Exercise instructions:
Set down each entry from the block beneath, exactly as written.

=== Provided material ===

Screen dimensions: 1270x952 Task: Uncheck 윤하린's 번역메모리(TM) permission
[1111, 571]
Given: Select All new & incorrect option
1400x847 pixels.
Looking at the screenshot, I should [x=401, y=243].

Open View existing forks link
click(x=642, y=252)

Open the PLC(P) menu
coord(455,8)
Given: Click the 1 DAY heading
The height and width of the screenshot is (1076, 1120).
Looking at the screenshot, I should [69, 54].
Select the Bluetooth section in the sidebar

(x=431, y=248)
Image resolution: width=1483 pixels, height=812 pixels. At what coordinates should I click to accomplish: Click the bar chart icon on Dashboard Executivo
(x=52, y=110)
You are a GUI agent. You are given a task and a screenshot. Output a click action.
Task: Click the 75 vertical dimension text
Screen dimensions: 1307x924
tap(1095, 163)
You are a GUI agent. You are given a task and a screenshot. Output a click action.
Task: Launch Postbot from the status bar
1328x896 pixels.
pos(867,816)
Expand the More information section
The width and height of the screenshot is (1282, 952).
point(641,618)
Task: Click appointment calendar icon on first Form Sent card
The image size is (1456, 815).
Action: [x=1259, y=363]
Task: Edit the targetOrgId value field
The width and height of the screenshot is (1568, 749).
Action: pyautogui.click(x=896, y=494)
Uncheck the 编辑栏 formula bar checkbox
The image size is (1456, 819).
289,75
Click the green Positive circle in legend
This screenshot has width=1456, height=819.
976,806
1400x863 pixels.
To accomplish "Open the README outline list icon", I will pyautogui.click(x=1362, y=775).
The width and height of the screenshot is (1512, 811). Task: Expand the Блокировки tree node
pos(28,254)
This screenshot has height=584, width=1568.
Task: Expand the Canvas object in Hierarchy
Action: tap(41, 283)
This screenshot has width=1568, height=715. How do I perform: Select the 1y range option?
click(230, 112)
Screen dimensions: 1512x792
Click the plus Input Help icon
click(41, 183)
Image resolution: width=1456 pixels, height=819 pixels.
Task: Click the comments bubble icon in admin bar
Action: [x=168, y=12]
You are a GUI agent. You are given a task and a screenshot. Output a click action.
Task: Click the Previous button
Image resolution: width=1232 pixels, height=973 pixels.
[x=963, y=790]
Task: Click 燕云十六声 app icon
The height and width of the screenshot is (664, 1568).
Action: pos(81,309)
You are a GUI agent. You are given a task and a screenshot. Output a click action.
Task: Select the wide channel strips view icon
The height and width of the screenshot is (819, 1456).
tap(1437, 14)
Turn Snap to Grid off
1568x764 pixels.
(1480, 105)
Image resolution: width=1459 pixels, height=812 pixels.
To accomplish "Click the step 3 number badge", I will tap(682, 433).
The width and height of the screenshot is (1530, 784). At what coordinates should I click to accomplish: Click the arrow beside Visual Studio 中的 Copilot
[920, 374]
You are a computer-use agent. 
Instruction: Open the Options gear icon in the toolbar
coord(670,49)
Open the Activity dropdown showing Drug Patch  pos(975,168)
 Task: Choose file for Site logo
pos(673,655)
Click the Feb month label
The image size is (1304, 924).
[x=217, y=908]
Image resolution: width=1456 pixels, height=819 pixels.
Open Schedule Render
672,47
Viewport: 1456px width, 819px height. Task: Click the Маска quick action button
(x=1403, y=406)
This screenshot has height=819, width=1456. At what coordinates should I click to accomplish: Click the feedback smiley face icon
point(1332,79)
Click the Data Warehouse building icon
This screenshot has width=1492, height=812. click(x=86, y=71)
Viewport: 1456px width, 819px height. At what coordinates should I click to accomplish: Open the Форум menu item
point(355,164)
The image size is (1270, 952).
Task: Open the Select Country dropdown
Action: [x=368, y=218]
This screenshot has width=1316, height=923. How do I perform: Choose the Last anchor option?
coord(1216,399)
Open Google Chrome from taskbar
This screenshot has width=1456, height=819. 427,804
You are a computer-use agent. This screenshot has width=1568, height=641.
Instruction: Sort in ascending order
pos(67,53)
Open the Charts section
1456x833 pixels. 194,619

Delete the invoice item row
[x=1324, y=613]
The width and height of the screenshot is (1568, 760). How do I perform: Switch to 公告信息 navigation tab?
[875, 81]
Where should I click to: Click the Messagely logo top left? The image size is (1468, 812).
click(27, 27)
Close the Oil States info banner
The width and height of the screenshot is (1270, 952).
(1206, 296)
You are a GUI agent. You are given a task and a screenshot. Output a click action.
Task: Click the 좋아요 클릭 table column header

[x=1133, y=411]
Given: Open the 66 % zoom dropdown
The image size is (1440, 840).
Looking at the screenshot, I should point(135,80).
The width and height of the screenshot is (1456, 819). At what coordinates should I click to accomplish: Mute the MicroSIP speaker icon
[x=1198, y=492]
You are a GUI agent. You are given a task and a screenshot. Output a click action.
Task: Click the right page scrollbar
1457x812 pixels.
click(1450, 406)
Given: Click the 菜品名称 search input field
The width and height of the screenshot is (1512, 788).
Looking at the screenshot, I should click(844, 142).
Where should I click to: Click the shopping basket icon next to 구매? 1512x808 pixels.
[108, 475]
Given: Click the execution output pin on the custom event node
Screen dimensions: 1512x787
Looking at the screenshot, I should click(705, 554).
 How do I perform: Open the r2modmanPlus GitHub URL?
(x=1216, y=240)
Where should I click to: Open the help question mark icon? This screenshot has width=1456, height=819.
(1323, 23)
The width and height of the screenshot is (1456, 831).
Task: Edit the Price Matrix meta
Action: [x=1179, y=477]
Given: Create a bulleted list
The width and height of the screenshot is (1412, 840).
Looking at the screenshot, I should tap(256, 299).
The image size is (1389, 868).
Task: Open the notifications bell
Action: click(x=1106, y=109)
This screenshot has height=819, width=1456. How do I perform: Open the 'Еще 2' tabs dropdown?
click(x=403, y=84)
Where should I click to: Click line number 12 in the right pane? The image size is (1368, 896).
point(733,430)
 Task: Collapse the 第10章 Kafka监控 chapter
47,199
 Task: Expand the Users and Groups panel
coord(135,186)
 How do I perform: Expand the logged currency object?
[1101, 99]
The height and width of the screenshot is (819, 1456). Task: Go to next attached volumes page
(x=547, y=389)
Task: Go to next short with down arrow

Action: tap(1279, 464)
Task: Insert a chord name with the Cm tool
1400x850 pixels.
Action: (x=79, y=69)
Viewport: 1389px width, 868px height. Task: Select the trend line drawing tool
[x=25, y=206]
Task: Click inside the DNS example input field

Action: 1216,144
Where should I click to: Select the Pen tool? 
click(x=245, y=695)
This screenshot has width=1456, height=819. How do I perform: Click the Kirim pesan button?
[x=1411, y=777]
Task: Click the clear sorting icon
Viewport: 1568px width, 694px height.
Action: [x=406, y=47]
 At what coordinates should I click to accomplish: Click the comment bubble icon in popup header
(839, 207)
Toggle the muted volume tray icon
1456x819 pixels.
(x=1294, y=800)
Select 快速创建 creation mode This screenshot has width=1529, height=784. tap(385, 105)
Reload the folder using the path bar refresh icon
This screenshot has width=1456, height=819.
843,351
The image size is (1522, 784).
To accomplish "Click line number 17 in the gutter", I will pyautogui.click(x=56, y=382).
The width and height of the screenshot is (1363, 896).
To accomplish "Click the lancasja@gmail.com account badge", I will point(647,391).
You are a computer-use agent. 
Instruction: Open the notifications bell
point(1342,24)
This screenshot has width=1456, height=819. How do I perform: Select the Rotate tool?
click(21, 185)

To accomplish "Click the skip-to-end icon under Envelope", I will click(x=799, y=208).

===

Result:
Screen dimensions: 1270x952 Task: Uncheck 윤하린's 번역메모리(TM) permission
[1111, 571]
Given: Select All new & incorrect option
1400x847 pixels.
Looking at the screenshot, I should [x=401, y=243].

Open View existing forks link
click(x=642, y=252)

Open the PLC(P) menu
coord(455,8)
Given: Click the 1 DAY heading
The height and width of the screenshot is (1076, 1120).
Looking at the screenshot, I should [69, 54].
Select the Bluetooth section in the sidebar

(x=431, y=248)
Image resolution: width=1483 pixels, height=812 pixels. At what coordinates should I click to accomplish: Click the bar chart icon on Dashboard Executivo
(x=52, y=110)
You are a GUI agent. You are given a task and a screenshot. Output a click action.
Task: Click the 75 vertical dimension text
Screen dimensions: 1307x924
tap(1095, 163)
You are a GUI agent. You are given a task and a screenshot. Output a click action.
Task: Launch Postbot from the status bar
1328x896 pixels.
pos(867,816)
Expand the More information section
The width and height of the screenshot is (1282, 952).
point(641,618)
Task: Click appointment calendar icon on first Form Sent card
The image size is (1456, 815).
Action: [x=1259, y=363]
Task: Edit the targetOrgId value field
The width and height of the screenshot is (1568, 749).
Action: pyautogui.click(x=896, y=494)
Uncheck the 编辑栏 formula bar checkbox
The image size is (1456, 819).
289,75
Click the green Positive circle in legend
This screenshot has width=1456, height=819.
976,806
1400x863 pixels.
To accomplish "Open the README outline list icon", I will pyautogui.click(x=1362, y=775).
The width and height of the screenshot is (1512, 811). Task: Expand the Блокировки tree node
pos(28,254)
This screenshot has height=584, width=1568.
Task: Expand the Canvas object in Hierarchy
Action: tap(41, 283)
This screenshot has width=1568, height=715. How do I perform: Select the 1y range option?
click(230, 112)
Screen dimensions: 1512x792
Click the plus Input Help icon
click(41, 183)
Image resolution: width=1456 pixels, height=819 pixels.
Task: Click the comments bubble icon in admin bar
Action: [x=168, y=12]
You are a GUI agent. You are given a task and a screenshot. Output a click action.
Task: Click the Previous button
Image resolution: width=1232 pixels, height=973 pixels.
[x=963, y=790]
Task: Click 燕云十六声 app icon
The height and width of the screenshot is (664, 1568).
Action: pos(81,309)
You are a GUI agent. You are given a task and a screenshot. Output a click action.
Task: Select the wide channel strips view icon
The height and width of the screenshot is (819, 1456).
tap(1437, 14)
Turn Snap to Grid off
1568x764 pixels.
(1480, 105)
Image resolution: width=1459 pixels, height=812 pixels.
To accomplish "Click the step 3 number badge", I will tap(682, 433).
The width and height of the screenshot is (1530, 784). At what coordinates should I click to accomplish: Click the arrow beside Visual Studio 中的 Copilot
[920, 374]
You are a computer-use agent. 
Instruction: Open the Options gear icon in the toolbar
coord(670,49)
Open the Activity dropdown showing Drug Patch  pos(975,168)
 Task: Choose file for Site logo
pos(673,655)
Click the Feb month label
The image size is (1304, 924).
[x=217, y=908]
Image resolution: width=1456 pixels, height=819 pixels.
Open Schedule Render
672,47
Viewport: 1456px width, 819px height. Task: Click the Маска quick action button
(x=1403, y=406)
This screenshot has height=819, width=1456. At what coordinates should I click to accomplish: Click the feedback smiley face icon
point(1332,79)
Click the Data Warehouse building icon
This screenshot has width=1492, height=812. click(x=86, y=71)
Viewport: 1456px width, 819px height. At what coordinates should I click to accomplish: Open the Форум menu item
point(355,164)
The image size is (1270, 952).
Task: Open the Select Country dropdown
Action: [x=368, y=218]
This screenshot has width=1316, height=923. How do I perform: Choose the Last anchor option?
coord(1216,399)
Open Google Chrome from taskbar
This screenshot has width=1456, height=819. 427,804
You are a computer-use agent. This screenshot has width=1568, height=641.
Instruction: Sort in ascending order
pos(67,53)
Open the Charts section
1456x833 pixels. 194,619

Delete the invoice item row
[x=1324, y=613]
The width and height of the screenshot is (1568, 760). How do I perform: Switch to 公告信息 navigation tab?
[875, 81]
Where should I click to: Click the Messagely logo top left? The image size is (1468, 812).
click(27, 27)
Close the Oil States info banner
The width and height of the screenshot is (1270, 952).
(1206, 296)
You are a GUI agent. You are given a task and a screenshot. Output a click action.
Task: Click the 좋아요 클릭 table column header

[x=1133, y=411]
Given: Open the 66 % zoom dropdown
The image size is (1440, 840).
Looking at the screenshot, I should point(135,80).
The width and height of the screenshot is (1456, 819). At what coordinates should I click to accomplish: Mute the MicroSIP speaker icon
[x=1198, y=492]
You are a GUI agent. You are given a task and a screenshot. Output a click action.
Task: Click the right page scrollbar
1457x812 pixels.
click(1450, 406)
Given: Click the 菜品名称 search input field
The width and height of the screenshot is (1512, 788).
Looking at the screenshot, I should click(844, 142).
Where should I click to: Click the shopping basket icon next to 구매? 1512x808 pixels.
[108, 475]
Given: Click the execution output pin on the custom event node
Screen dimensions: 1512x787
Looking at the screenshot, I should click(705, 554).
 How do I perform: Open the r2modmanPlus GitHub URL?
(x=1216, y=240)
Where should I click to: Open the help question mark icon? This screenshot has width=1456, height=819.
(1323, 23)
The width and height of the screenshot is (1456, 831).
Task: Edit the Price Matrix meta
Action: [x=1179, y=477]
Given: Create a bulleted list
The width and height of the screenshot is (1412, 840).
Looking at the screenshot, I should tap(256, 299).
The image size is (1389, 868).
Task: Open the notifications bell
Action: click(x=1106, y=109)
This screenshot has height=819, width=1456. How do I perform: Open the 'Еще 2' tabs dropdown?
click(x=403, y=84)
Where should I click to: Click line number 12 in the right pane? The image size is (1368, 896).
point(733,430)
 Task: Collapse the 第10章 Kafka监控 chapter
47,199
 Task: Expand the Users and Groups panel
coord(135,186)
 How do I perform: Expand the logged currency object?
[1101, 99]
The height and width of the screenshot is (819, 1456). Task: Go to next attached volumes page
(x=547, y=389)
Task: Go to next short with down arrow

Action: tap(1279, 464)
Task: Insert a chord name with the Cm tool
1400x850 pixels.
Action: (x=79, y=69)
Viewport: 1389px width, 868px height. Task: Select the trend line drawing tool
[x=25, y=206]
Task: Click inside the DNS example input field

Action: 1216,144
Where should I click to: Select the Pen tool? 
click(x=245, y=695)
This screenshot has width=1456, height=819. How do I perform: Click the Kirim pesan button?
[x=1411, y=777]
Task: Click the clear sorting icon
Viewport: 1568px width, 694px height.
Action: [x=406, y=47]
 At what coordinates should I click to accomplish: Click the comment bubble icon in popup header
(839, 207)
Toggle the muted volume tray icon
1456x819 pixels.
(x=1294, y=800)
Select 快速创建 creation mode This screenshot has width=1529, height=784. tap(385, 105)
Reload the folder using the path bar refresh icon
This screenshot has width=1456, height=819.
843,351
The image size is (1522, 784).
To accomplish "Click line number 17 in the gutter", I will pyautogui.click(x=56, y=382).
The width and height of the screenshot is (1363, 896).
To accomplish "Click the lancasja@gmail.com account badge", I will point(647,391).
You are a computer-use agent. 
Instruction: Open the notifications bell
point(1342,24)
This screenshot has width=1456, height=819. How do I perform: Select the Rotate tool?
click(21, 185)

To accomplish "Click the skip-to-end icon under Envelope", I will click(x=799, y=208).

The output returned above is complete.